Sanitariums of Westport

Sanitariums first opened as facilities to treat tuberculosis, or contain those suffering from it, but also became popular for treating and housing those with addiction diseases such as alcoholism and those with mental diseases. Westport was the site of two sanitariums during the late 19th and early 20th centuries.  

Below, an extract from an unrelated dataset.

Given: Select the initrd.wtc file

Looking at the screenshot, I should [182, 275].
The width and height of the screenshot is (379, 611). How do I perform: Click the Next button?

The Westport Sanitarium under the supervision of Dr. Frederick D. Ruland first opened in 1891 at the corner of Post Road East and Compo Road North. Prior to being a sanitarium, the property had been the lavish home of State Senator Richard Henry Winslow. Compo House. Also known as the Winslow Mansion, the house was built in 1853 and in 1859 the annual fireworks display on the property even brought president Millard Fillmore to Westport. Nine-years after the Westport Sanitarium opened, in 1898, Dr. David Walter McFarland opened McFarland’s Sanitarium in Greens Farms. Both private institutions treated “nervous diseases” such as insanity and were listed as places to be “cured of liquor, tobacco and drug habits” in directories of sanitariums between 1904 and 1906. 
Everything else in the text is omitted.